- _INSTRUCTIONS FOR THE TASK_: For the word "will", count the lines below that contain it. Give the number alone.

Stored data entries:
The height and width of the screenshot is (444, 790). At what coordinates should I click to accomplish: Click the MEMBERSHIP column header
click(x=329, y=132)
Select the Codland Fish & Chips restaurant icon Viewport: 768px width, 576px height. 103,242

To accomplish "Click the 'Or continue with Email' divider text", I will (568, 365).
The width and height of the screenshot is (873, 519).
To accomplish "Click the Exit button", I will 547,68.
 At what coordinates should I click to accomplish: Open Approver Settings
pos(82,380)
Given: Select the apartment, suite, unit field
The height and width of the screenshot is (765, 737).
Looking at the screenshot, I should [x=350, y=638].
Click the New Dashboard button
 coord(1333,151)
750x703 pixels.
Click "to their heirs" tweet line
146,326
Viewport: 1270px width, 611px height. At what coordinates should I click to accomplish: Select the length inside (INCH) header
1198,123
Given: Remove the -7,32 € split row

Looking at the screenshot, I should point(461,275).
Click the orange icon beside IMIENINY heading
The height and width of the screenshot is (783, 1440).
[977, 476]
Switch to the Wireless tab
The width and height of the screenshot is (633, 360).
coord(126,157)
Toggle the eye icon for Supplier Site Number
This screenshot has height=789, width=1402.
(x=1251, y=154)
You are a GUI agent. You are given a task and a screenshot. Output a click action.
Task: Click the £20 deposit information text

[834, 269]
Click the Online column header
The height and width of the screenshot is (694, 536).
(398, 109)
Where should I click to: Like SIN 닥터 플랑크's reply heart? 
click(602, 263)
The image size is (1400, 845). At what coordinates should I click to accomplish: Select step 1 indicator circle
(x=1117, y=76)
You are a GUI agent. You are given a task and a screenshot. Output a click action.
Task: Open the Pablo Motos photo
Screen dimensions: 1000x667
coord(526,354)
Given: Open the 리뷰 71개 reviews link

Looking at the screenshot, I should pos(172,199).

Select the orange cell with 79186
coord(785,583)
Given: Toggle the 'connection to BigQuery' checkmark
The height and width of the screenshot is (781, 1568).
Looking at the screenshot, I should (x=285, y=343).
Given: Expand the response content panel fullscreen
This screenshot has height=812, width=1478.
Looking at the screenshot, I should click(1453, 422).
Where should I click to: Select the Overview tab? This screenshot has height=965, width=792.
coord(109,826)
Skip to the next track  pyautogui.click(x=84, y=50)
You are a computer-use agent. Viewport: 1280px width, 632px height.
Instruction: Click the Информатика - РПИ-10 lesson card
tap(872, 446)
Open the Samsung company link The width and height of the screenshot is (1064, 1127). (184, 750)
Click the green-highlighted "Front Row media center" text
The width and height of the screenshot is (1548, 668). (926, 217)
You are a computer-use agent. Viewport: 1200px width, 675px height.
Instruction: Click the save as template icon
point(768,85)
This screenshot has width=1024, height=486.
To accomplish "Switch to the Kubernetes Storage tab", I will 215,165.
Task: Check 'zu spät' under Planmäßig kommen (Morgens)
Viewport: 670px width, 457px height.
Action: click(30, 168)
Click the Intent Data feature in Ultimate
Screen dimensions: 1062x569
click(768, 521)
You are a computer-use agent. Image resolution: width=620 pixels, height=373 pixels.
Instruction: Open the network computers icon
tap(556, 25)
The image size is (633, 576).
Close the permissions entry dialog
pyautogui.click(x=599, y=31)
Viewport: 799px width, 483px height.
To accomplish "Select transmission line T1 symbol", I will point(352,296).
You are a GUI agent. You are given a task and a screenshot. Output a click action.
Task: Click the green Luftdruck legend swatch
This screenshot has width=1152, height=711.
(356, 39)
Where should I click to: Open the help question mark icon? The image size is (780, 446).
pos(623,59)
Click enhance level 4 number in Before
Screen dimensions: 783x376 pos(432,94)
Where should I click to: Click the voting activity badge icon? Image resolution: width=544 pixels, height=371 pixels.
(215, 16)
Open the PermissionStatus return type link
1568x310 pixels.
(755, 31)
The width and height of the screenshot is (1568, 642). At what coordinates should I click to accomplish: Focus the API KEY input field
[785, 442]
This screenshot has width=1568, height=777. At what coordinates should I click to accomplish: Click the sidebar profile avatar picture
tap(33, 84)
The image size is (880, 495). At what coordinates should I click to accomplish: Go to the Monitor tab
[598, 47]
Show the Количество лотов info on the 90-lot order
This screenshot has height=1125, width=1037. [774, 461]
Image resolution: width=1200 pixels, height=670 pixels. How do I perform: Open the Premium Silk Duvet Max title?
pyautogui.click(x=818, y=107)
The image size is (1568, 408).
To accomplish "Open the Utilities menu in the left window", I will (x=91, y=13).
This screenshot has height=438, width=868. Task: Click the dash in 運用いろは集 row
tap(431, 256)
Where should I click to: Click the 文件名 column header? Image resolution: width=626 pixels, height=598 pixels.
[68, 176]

- _RESPONSE_: 5